We just don’t. We live in a different, safer era, and it’s time for all of us—voters, politicians, cops, parents—to get this through our collective heads. Generation Lead is over, thank God. Let’s stop pretending it’s always and forever 1993. Reform is way overdue.

Photo of the day

From Telegraph’s photos of the week:

Lightning brightens the night sky over Washington, DC, during a storm

Lightning brightens the night sky over Washington, DC, during a stormPicture: Mladen Antonov/AFP

Guns for everyone!

Apparently we are not safe enough here in NC.  Clearly we need more guns.  Guns for everyone!  Among the more interesting/disturbing provisions in what the NC Republicans are offering us:

House Bill 562 would require schools to allow gun owners with concealed weapons permits to bring their guns onto school property as long as they leave the gun locked in their vehicle. It would allow citizens to sue local governments that try to restrict the right to carry concealed weapons.

It also would require property and business owners who don’t allow weapons to place a large sign to that effect in a prominent location. A violation of such a notice would no longer be a misdemeanor, just an infraction.

The bill would ban doctors or psychiatrists from asking patients in writing whether they own or have access to guns. They would be banned from passing that information along to anyone, even law enforcement, even if a patient were to express a desire to harm himself or others.

Glad to know that the “2nd amendment rights” of those intent on harming others trump any reasonable concern of public safety.  And what’s with this ban on asking “in writing”?  So there’s– heaven forbid– no written record someone own’s a gun?!  Can’t have the one-world government knowing that information and swooping in with black helicopters to take the guns away.

Kristof on Baltimore

Sometimes the knee-jerk tendency of journalists to take the “both sides…” approach is really annoying, but I think Kristof gets it right in this column on Baltimore:

It’s outrageous when officers use excessive force against young, unarmed African-American men, who are 21 times as likely to be shot dead by the police as young white men. It’s also outrageous when rioters loot shops or attack officers…

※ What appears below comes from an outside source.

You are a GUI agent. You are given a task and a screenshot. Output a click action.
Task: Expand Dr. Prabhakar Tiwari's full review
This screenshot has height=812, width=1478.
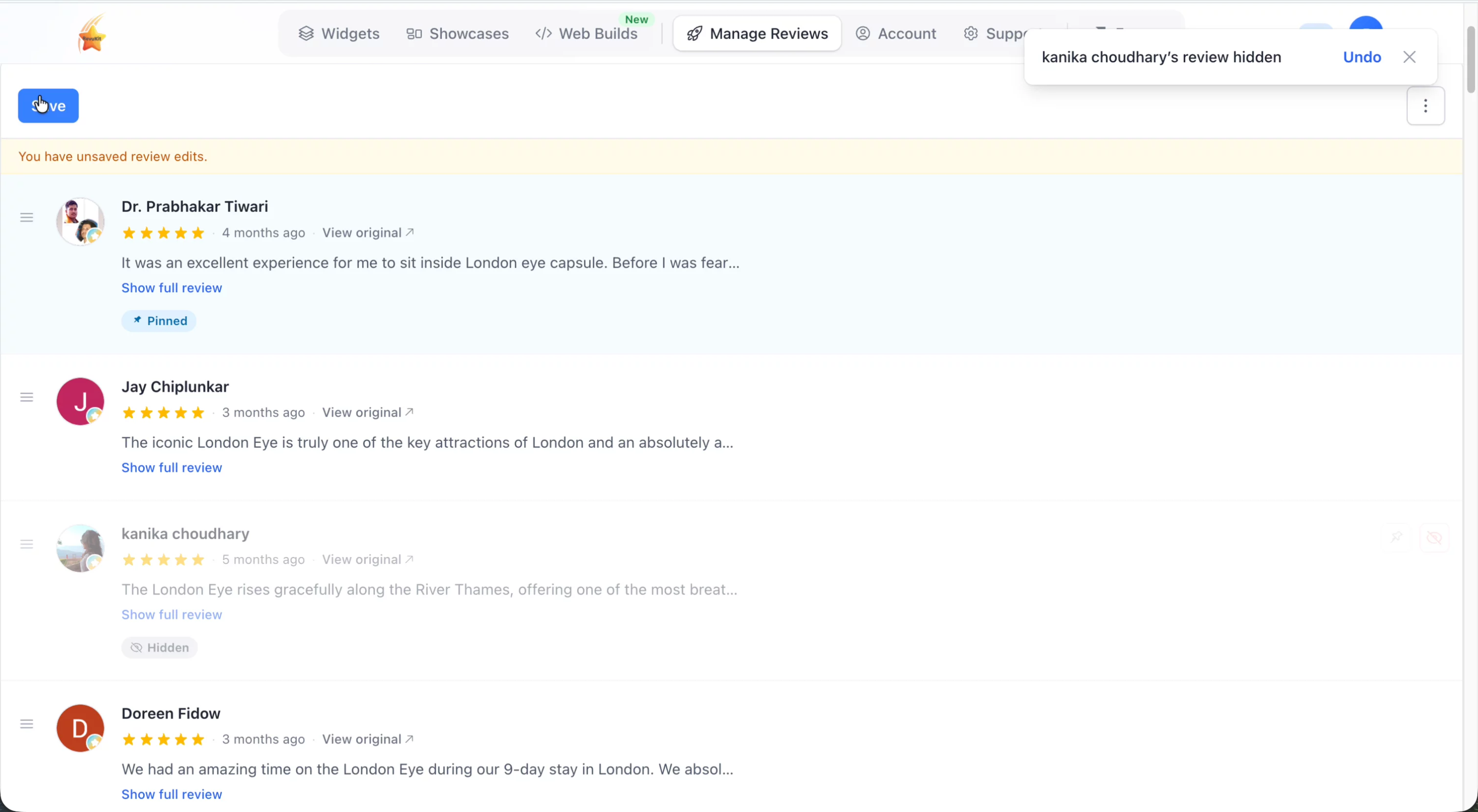click(172, 288)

President Obama set just the right tone.

“When individuals get crowbars and start prying open doors to loot, they’re not protesting. They’re not making a statement. They’re stealing,” Obama said. “When they burn down a building, they’re committing arson. And they’re destroying and undermining businesses and opportunities in their own communities.”

Absolutely.  There’s simply no excuse for that kind of crime.  (Though, it still is useful to understand the social and historical context that leads to it).  That said, Kristof rightly returns to the bigger and more important picture here:

Yet as Obama, Anthony and other leaders also noted, there are crucial underlying inequities that demand attention. The rioting distracts from those inequities, which are the far larger burden on America’s cities…

If wealthy white parents found their children damaged by lead poisoning, consigned to dismal schools, denied any opportunity to get ahead, more likely to end up in prison than college, harassed and occasionally killed by the police — why, then we’d hear roars of grievance. And they’d be right to roar: Parents of any color should protest, peacefully but loudly, about such injustices.

The real crisis isn’t one night of young men in the street rioting. It’s something perhaps even more inexcusable — our own complacency at the systematic long-term denial of equal opportunity to people based on their skin color and ZIP code. [emphasis mine]

Of course, violence and burning buildings are always going to capture the attention of the newsmedia (especially television) more than the massively important social and historical context, but, at least there’s some excellent print journalism (Kristof is just one of many examples I’ve seen) that really understands what’s going on.